In Hong Kong, Mel survives and Jake travels to the UK with her to stay with her family. Jake thinks this is a visit, planning to return to his job in Hong Kong as a film production assistant. But Mel wants a white wedding. Saying he wants to travel to Scotland to research the identity of his father, he was raised in Hong Kong by his British mother, Jake heads north in search of a village called Kildoune. His mother gave him this surname, named after the father he has never known. Kildoune, it turns out, is not a village but a hotel. The hotel where Stella now works. And so the two storylines come together. As with any romance, the two main characters come together, step away, and dance around each other as Stella’s history is unveiled.
A note about the chapter-less structure. The storyline skips back and forth from viewpoint to viewpoint, present day to past, so quickly I felt dizzy at times. It was confusing for the first third or so of the book and I wished for conventional chapters, after that it remained mildly irritating.
The Distance Between Us is O’Farrell’s third novel but it feels more like an earlier novel, perhaps written before her successful debut After You’d Gone.
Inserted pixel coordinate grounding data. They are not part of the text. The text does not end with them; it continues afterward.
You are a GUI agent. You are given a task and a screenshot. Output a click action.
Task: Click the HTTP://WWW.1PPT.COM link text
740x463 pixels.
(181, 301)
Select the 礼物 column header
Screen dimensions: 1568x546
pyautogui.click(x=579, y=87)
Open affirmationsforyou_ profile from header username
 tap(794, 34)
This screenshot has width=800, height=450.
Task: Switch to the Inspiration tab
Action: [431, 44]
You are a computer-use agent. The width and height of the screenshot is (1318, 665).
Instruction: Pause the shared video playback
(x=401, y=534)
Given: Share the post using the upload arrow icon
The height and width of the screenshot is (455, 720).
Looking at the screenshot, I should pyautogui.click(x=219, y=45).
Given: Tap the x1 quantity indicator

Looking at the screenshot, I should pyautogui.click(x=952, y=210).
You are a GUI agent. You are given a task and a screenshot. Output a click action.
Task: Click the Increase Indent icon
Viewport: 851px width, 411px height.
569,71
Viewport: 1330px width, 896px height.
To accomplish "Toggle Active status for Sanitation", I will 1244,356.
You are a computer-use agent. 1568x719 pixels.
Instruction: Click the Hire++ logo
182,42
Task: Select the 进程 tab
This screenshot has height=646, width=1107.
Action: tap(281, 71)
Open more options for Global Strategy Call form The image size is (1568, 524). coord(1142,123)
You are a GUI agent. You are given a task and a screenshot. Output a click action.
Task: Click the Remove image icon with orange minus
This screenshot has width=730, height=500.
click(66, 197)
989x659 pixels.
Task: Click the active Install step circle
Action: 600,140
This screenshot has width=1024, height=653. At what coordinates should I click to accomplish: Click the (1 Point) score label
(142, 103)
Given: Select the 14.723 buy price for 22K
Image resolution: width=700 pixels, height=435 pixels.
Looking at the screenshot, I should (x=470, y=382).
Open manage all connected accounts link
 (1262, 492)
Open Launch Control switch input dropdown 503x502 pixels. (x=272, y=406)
The storyline of Jake’s hunt for his father is left unfinished; the character development of Nina is thin which makes her behaviour as an adult difficult to understand; and I lost track of the family histories of both Jake and Stella with parents, grandparents and friends making a total of too many characters that don’t contribute to the main narrative.
BUY THE BOOK
Read the first paragraph of After You’d Gone; and learn how O’Farrell writes without being distracted here.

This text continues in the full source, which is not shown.